OverDrive WMA Audiobook add to cart
Available copies:  
Library copies:  
Lending period:   7 days
File size:   188681 KB
ISBN:   9781400174799
Release date:   Aug 19, 2008

Description

For more than three centuries, slave ships carried millions of people from the coasts of Africa across the Atlantic to the New World. Much is known of the slave trade and the American plantation complex, but little of the ships that made it all possible. In The Slave Ship, award-winning historian Marcus Rediker draws on thirty years of research in maritime archives to create an unprecedented history of these vessels and the human drama acted out on their rolling decks. He reconstructs in chilling detail the lives, deaths, and terrors of captains, sailors, and the enslaved aboard a “floating dungeon” trailed by sharks.

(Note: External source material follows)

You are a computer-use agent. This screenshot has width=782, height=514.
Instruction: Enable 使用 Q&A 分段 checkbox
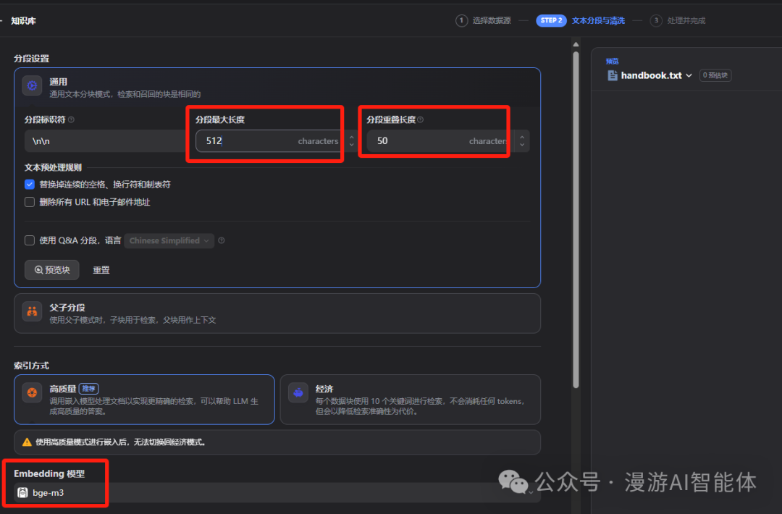(30, 240)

From the young African kidnapped from his village and sold to the slavers by a neighboring tribe, to the would-be priest who takes a job as a sailor on a slave ship only to be horrified by the evil he sees, to the captain who relishes having “a hell of my own,” Rediker illuminates the lives of people who were thought to have left no trace.

This is a tale of tragedy and terror, but also an epic of resilience, survival, and the creation of something entirely new, something that could only be called African American. Rediker restores the slave ship to its rightful place alongside the plantation as a formative institution of slavery, as a place where a profound and still haunting history of race, class, and modern capitalism was made.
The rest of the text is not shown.